▶ [What to produce]:
From first line to last, retype the data exactly.
[Entries shown — start]
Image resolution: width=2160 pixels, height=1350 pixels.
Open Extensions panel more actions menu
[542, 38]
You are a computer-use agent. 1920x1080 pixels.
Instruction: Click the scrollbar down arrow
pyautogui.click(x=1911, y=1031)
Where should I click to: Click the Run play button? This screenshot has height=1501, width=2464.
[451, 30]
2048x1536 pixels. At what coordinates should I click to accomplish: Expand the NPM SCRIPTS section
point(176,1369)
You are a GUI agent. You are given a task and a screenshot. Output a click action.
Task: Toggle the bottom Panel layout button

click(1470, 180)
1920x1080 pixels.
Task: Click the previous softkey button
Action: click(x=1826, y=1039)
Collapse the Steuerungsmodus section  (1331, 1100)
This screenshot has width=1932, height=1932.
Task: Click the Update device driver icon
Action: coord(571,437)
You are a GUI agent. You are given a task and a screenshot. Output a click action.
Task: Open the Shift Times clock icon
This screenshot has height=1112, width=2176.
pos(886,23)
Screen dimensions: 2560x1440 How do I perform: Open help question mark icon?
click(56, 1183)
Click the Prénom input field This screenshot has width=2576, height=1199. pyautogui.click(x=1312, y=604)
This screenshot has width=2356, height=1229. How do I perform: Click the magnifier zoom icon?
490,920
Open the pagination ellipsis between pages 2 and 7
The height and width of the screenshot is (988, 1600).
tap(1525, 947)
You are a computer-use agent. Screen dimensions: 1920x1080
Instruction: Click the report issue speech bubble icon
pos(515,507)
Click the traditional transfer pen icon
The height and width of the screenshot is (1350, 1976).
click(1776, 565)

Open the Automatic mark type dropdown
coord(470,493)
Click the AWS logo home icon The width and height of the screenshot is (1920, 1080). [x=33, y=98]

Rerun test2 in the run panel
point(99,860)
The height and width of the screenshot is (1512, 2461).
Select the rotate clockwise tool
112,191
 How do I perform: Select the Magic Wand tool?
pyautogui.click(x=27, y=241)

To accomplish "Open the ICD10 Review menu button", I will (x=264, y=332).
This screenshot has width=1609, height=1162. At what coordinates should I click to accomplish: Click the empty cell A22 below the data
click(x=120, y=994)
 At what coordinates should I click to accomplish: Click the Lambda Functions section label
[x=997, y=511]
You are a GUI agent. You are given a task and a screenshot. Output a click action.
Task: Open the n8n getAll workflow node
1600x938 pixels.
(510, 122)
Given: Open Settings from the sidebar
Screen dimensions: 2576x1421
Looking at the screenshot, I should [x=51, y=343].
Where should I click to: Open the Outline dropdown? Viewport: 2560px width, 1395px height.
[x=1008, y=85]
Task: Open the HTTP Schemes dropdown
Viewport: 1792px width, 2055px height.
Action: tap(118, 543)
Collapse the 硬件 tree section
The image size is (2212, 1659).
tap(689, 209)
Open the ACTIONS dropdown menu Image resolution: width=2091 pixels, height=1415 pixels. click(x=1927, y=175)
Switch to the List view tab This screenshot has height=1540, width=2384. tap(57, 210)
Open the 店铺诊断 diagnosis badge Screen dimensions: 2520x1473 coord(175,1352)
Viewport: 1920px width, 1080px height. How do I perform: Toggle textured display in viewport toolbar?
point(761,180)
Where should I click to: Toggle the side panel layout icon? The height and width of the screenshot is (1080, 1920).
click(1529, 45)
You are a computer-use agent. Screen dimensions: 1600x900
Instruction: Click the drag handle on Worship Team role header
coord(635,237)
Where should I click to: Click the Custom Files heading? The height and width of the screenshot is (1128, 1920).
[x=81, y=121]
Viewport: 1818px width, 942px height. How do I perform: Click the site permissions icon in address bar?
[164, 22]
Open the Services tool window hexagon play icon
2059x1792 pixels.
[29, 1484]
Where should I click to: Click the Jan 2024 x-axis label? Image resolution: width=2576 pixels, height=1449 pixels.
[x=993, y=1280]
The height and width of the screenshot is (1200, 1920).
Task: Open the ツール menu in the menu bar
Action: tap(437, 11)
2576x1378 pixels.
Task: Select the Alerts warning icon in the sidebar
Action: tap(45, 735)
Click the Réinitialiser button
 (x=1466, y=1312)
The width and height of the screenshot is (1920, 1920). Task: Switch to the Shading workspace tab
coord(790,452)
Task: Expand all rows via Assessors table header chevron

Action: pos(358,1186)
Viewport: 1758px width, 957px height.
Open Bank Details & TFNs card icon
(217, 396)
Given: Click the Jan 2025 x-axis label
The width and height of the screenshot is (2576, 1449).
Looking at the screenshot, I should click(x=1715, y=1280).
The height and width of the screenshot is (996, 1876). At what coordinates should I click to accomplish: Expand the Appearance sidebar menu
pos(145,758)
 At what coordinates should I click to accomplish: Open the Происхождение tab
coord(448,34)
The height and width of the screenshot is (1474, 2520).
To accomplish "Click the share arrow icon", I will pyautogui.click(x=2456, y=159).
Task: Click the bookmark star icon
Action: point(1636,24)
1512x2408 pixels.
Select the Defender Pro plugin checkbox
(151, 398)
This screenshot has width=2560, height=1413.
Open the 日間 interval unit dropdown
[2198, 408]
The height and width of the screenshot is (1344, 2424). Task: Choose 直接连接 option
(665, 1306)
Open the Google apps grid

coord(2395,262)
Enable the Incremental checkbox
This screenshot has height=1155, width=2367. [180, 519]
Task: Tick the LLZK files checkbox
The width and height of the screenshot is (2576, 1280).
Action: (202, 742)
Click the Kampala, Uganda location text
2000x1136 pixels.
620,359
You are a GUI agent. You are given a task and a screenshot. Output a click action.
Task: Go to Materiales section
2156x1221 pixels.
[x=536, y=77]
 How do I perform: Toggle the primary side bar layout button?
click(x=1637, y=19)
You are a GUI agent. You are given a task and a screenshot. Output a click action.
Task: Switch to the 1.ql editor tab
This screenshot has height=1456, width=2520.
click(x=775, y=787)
[Entries shown — finish]
▶ [Result of this task]:
Image resolution: width=2160 pixels, height=1350 pixels.
Open Extensions panel more actions menu
[542, 38]
You are a computer-use agent. 1920x1080 pixels.
Instruction: Click the scrollbar down arrow
pyautogui.click(x=1911, y=1031)
Where should I click to: Click the Run play button? This screenshot has height=1501, width=2464.
[451, 30]
2048x1536 pixels. At what coordinates should I click to accomplish: Expand the NPM SCRIPTS section
point(176,1369)
You are a GUI agent. You are given a task and a screenshot. Output a click action.
Task: Toggle the bottom Panel layout button

click(1470, 180)
1920x1080 pixels.
Task: Click the previous softkey button
Action: click(x=1826, y=1039)
Collapse the Steuerungsmodus section  (1331, 1100)
This screenshot has width=1932, height=1932.
Task: Click the Update device driver icon
Action: coord(571,437)
You are a GUI agent. You are given a task and a screenshot. Output a click action.
Task: Open the Shift Times clock icon
This screenshot has height=1112, width=2176.
pos(886,23)
Screen dimensions: 2560x1440 How do I perform: Open help question mark icon?
click(56, 1183)
Click the Prénom input field This screenshot has width=2576, height=1199. pyautogui.click(x=1312, y=604)
This screenshot has width=2356, height=1229. How do I perform: Click the magnifier zoom icon?
490,920
Open the pagination ellipsis between pages 2 and 7
The height and width of the screenshot is (988, 1600).
tap(1525, 947)
You are a computer-use agent. Screen dimensions: 1920x1080
Instruction: Click the report issue speech bubble icon
pos(515,507)
Click the traditional transfer pen icon
The height and width of the screenshot is (1350, 1976).
click(1776, 565)

Open the Automatic mark type dropdown
coord(470,493)
Click the AWS logo home icon The width and height of the screenshot is (1920, 1080). [x=33, y=98]

Rerun test2 in the run panel
point(99,860)
The height and width of the screenshot is (1512, 2461).
Select the rotate clockwise tool
112,191
 How do I perform: Select the Magic Wand tool?
pyautogui.click(x=27, y=241)

To accomplish "Open the ICD10 Review menu button", I will (x=264, y=332).
This screenshot has width=1609, height=1162. At what coordinates should I click to accomplish: Click the empty cell A22 below the data
click(x=120, y=994)
 At what coordinates should I click to accomplish: Click the Lambda Functions section label
[x=997, y=511]
You are a GUI agent. You are given a task and a screenshot. Output a click action.
Task: Open the n8n getAll workflow node
1600x938 pixels.
(510, 122)
Given: Open Settings from the sidebar
Screen dimensions: 2576x1421
Looking at the screenshot, I should [x=51, y=343].
Where should I click to: Open the Outline dropdown? Viewport: 2560px width, 1395px height.
[x=1008, y=85]
Task: Open the HTTP Schemes dropdown
Viewport: 1792px width, 2055px height.
Action: tap(118, 543)
Collapse the 硬件 tree section
The image size is (2212, 1659).
tap(689, 209)
Open the ACTIONS dropdown menu Image resolution: width=2091 pixels, height=1415 pixels. click(x=1927, y=175)
Switch to the List view tab This screenshot has height=1540, width=2384. tap(57, 210)
Open the 店铺诊断 diagnosis badge Screen dimensions: 2520x1473 coord(175,1352)
Viewport: 1920px width, 1080px height. How do I perform: Toggle textured display in viewport toolbar?
point(761,180)
Where should I click to: Toggle the side panel layout icon? The height and width of the screenshot is (1080, 1920).
click(1529, 45)
You are a computer-use agent. Screen dimensions: 1600x900
Instruction: Click the drag handle on Worship Team role header
coord(635,237)
Where should I click to: Click the Custom Files heading? The height and width of the screenshot is (1128, 1920).
[x=81, y=121]
Viewport: 1818px width, 942px height. How do I perform: Click the site permissions icon in address bar?
[164, 22]
Open the Services tool window hexagon play icon
2059x1792 pixels.
[29, 1484]
Where should I click to: Click the Jan 2024 x-axis label? Image resolution: width=2576 pixels, height=1449 pixels.
[x=993, y=1280]
The height and width of the screenshot is (1200, 1920).
Task: Open the ツール menu in the menu bar
Action: tap(437, 11)
2576x1378 pixels.
Task: Select the Alerts warning icon in the sidebar
Action: tap(45, 735)
Click the Réinitialiser button
 (x=1466, y=1312)
The width and height of the screenshot is (1920, 1920). Task: Switch to the Shading workspace tab
coord(790,452)
Task: Expand all rows via Assessors table header chevron

Action: pos(358,1186)
Viewport: 1758px width, 957px height.
Open Bank Details & TFNs card icon
(217, 396)
Given: Click the Jan 2025 x-axis label
The width and height of the screenshot is (2576, 1449).
Looking at the screenshot, I should click(x=1715, y=1280).
The height and width of the screenshot is (996, 1876). At what coordinates should I click to accomplish: Expand the Appearance sidebar menu
pos(145,758)
 At what coordinates should I click to accomplish: Open the Происхождение tab
coord(448,34)
The height and width of the screenshot is (1474, 2520).
To accomplish "Click the share arrow icon", I will pyautogui.click(x=2456, y=159).
Task: Click the bookmark star icon
Action: point(1636,24)
1512x2408 pixels.
Select the Defender Pro plugin checkbox
(151, 398)
This screenshot has width=2560, height=1413.
Open the 日間 interval unit dropdown
[2198, 408]
The height and width of the screenshot is (1344, 2424). Task: Choose 直接连接 option
(665, 1306)
Open the Google apps grid

coord(2395,262)
Enable the Incremental checkbox
This screenshot has height=1155, width=2367. [180, 519]
Task: Tick the LLZK files checkbox
The width and height of the screenshot is (2576, 1280).
Action: (202, 742)
Click the Kampala, Uganda location text
2000x1136 pixels.
620,359
You are a GUI agent. You are given a task and a screenshot. Output a click action.
Task: Go to Materiales section
2156x1221 pixels.
[x=536, y=77]
 How do I perform: Toggle the primary side bar layout button?
click(x=1637, y=19)
You are a GUI agent. You are given a task and a screenshot. Output a click action.
Task: Switch to the 1.ql editor tab
This screenshot has height=1456, width=2520.
click(x=775, y=787)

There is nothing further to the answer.